Yes. I have done a number of anonymous consultations for adults working in grade 8, all the way up to grade 13, where they just want to be heard and seen. When parents are on board, it usually works out, but when parents are willfully ignorant the educator is stuck managing the problem alone, which is when it becomes difficult. They have to try and help the child or adolescent to find the motivation to seek help themselves.
We touched on it before, your impression of adolescents having an easier time speaking openly about things deemed taboo by the previous generation, but what do you do if they do not want to talk about it?
Most people want to talk about it, in my experience, but I do meet quite a few adolescents who have been reported to the police, and therefore are being followed up on by the Mediation Service as part of a follow-up. Their attitude is usually: “I can show up, but I won’t say anything”. Since we have to be there for 10 hours anyway, I figure we’ll just find a place to begin. And now we circle back around to the question “why did this happen to you, why are you in this situation?”, which they often have a few thoughts about, and slowly but surely the ball starts rolling. The first few sessions we don’t focus on how their actions are punishable by law – we try to get rid of the shame to allow dialogue. It’s after that we need to be honest and tell them if they don’t stop what they’re doing, they might be convicted in court, and there are pretty heavy sentences given to people over 18 who have done the exact same things.
You also help the parents, and they are a part of treatment. Can you tell us how this works?
We always wish for the parents to be involved when the child is under 16, but when they are over 16 the duty of confidentiality kicks in and other rules apply. I do feel we get more out of it when parents are involved, but I have encountered parents who can get mad with me and how I treat their child. They might be of the opinion I’m making the issue worse by talking about it, and giving space to talk about it makes the stigma worse for the family. Some parents have wanted to remove their child from the clinic and get private treatment, to name an example.
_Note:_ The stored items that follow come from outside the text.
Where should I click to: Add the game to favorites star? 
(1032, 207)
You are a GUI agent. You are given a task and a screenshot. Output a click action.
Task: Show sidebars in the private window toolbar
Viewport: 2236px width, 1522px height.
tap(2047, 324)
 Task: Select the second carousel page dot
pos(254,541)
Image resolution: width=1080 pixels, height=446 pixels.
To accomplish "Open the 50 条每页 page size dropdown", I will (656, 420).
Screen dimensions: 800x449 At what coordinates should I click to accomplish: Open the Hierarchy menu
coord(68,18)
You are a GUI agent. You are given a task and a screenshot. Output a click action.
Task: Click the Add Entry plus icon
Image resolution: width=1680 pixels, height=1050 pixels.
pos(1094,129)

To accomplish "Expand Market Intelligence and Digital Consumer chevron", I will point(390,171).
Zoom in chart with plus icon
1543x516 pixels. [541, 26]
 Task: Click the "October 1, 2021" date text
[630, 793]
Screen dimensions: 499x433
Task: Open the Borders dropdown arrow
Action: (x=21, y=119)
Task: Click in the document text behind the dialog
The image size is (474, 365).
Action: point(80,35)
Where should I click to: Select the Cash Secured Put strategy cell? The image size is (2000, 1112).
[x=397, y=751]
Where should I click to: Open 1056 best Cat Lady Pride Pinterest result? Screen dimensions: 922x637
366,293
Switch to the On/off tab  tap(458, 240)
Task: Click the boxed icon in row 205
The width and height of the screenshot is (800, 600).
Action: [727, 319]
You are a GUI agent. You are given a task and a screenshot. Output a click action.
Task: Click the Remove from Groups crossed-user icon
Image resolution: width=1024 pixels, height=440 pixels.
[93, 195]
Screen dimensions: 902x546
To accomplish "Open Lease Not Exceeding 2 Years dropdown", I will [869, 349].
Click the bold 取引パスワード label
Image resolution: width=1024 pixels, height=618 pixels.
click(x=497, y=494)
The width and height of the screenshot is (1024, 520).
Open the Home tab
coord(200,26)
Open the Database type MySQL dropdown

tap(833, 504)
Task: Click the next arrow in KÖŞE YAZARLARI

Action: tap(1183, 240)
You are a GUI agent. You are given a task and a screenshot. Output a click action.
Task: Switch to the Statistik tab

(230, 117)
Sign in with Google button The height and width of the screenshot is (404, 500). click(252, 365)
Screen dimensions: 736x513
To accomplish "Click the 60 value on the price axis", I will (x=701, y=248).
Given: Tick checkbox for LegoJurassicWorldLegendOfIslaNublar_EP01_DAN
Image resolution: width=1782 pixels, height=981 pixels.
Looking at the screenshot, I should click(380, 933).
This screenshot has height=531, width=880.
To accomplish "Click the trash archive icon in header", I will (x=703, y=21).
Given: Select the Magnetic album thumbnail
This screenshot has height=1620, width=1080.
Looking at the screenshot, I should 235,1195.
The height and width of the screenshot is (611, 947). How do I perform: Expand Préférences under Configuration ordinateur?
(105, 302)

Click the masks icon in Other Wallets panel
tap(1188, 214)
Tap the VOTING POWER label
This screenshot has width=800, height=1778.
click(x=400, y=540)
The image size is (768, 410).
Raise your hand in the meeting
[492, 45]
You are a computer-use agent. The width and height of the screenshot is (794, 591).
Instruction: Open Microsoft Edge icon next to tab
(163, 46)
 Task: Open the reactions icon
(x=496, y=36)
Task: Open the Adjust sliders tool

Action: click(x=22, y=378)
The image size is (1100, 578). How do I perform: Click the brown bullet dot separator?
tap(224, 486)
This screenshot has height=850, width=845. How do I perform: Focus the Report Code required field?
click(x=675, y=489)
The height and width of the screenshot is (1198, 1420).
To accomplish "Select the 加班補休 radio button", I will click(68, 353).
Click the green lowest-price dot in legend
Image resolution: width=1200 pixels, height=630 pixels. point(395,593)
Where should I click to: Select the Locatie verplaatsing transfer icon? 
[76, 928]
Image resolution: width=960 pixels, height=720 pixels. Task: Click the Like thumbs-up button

Involving the parents is a lot of work, but we can insert another practitioner to help, meaning the parents can be in contact with my colleague as well. This works better for me, too, as I can focus more on the child, but we do after a while need to sit down together and attempt to cooperate on the issues at hand.
What about your work brings you joy?
Meeting the people who have fallen so far to the wayside they have been bullied or penalized for their actions, and then working with them to figure out how to not get into those same situations. They can go from being thrown out of school to being allowed back in a few years later, without these issues hanging over their heads.
What is the best thing about helping children and young people who display harmful sexual behaviour?
It’s what I just mentioned – helping them find a better way. I also think the responsibility of resolving these problems lies with all of society. Research shows that there is very little to be done if treatment is late, but here we have a golden opportunity to come in early and incite a change of behaviour, preventing children from both being exposed to and display such behaviour. I find this a very nice contribution to the effort.